“Being listed on the National Register of Historic Places is an acknowledgement that this building is a vital piece of our cultural and educational heritage.”
EMILY PATTERSON, WSU executive director of facilities planning
Wichita State’s Corbin Education Center was dedicated on Sunday, June 28, 1964, in honor of Harry F. Corbin ’40 (1917-1990). A political science graduate of the University of Wichita, Corbin also held degrees from the University of Chicago and the University of Kansas. In 1946, he joined WU’s faculty as assistant professor of political science and philosophy. In 1949, at the age of 32, he became the first WU alumnus to be appointed president. Inaugurated in 1950, he served until 1963, stepping down just after the municipal university he led for 14 years was voted into the state system of higher education. After a year away from university life, he returned to campus in 1964 to teach religion and political science classes.

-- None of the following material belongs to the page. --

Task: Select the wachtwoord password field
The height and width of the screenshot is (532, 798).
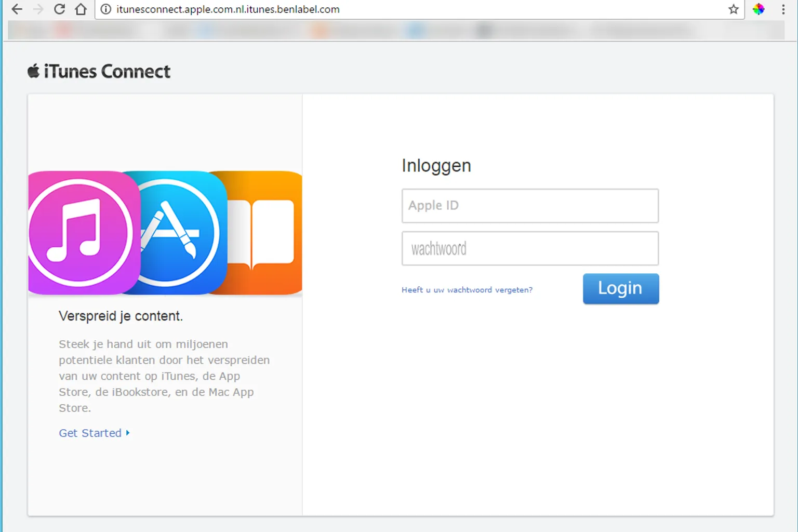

As the university’s sixth president, Corbin oversaw a doubling of undergraduate enrollment, a tripling of graduate students, a quadrupling of the university budget — and a campus building boom that included the Frank Lloyd Wright-designed education center. After being approached by Corbin and Jackson O. Powell, dean of the College of Education from 1950-66, Wright was commissioned in 1957 to design classroom, office and laboratory space for the college. The renowned architect used his plan for a complex of cultural centers in Baghdad, Iraq, commissioned by King Faisal II but never built, as the foundation for his master blueprint for the education center, completing his plans in 1958, a year before his death. After funding delays, construction began in 1963 with Wright’s plans modified to include only one main structure instead of the two he had envisioned. His unbuilt concept was for a circular lab school for teacher training. Interestingly, one of Wright’s students, John Hickman, borrowed from that circular plan when he designed Century II Performing Arts & Convention Center in downtown Wichita. Years later, his plan also inspired the architecture of another education hub, the Phillips Fundamental Learning Center, which specializes in helping dyslexic students learn.
Opened for classes in 1964, the completed 27,000-square-foot, two-building education center showcases Wright’s world-renowned aesthetic sensibility, often described as an architectural “marriage of earth and sky,” and features many of his signature design elements, including bold geometry, long horizontal lines and a profusion of open courtyards, sheltered walkways and light-drenched interior spaces that organically marry inside with outside. When including the center’s outdoor esplanade, walkways and open, fountain-side patios, its footprint expands to more than 40,000 square feet.
The center’s two connected, L-shaped buildings feature fenestration (the arrangement of windows and doors) with large exposures of polished plate glass, later covered with bronze sunshades. Positioned 28 feet from the ground at the center of each of the buildings are belvedere roofs with fascia of exposed stone aggregate, colored to blend with the brick of the exterior walls. The concrete canopies of the belvederes are rimmed with turquoise fascia — the turquoise a prominent part of the terra-cotta, turquoise, orange and brown color palette chosen for the center by Wright’s third wife, Olgivanna. Perhaps most visually striking are the two slender light spires — reminescent of minarets and a nod to Wright’s Baghdad plan — that rise 60 feet into the sky through openings in the canopies.
The Corbin Education Center was added to the National Register of Historic Places in November 2025, after having been nominated in July 2022. Emily Patterson, Wichita State’s executive director of facilities planning, credits the efforts of Friends of Corbin, a local group organized to advocate for the preservation of the center, with the successful nomination. One of the group’s members is Craig Rhodes, design director at LK Architecture, who once took English classes in the south wing of Corbin. “Even as a student,” he says, “I was struck by how different the space felt — the natural light, the openness, the sense of creativity.”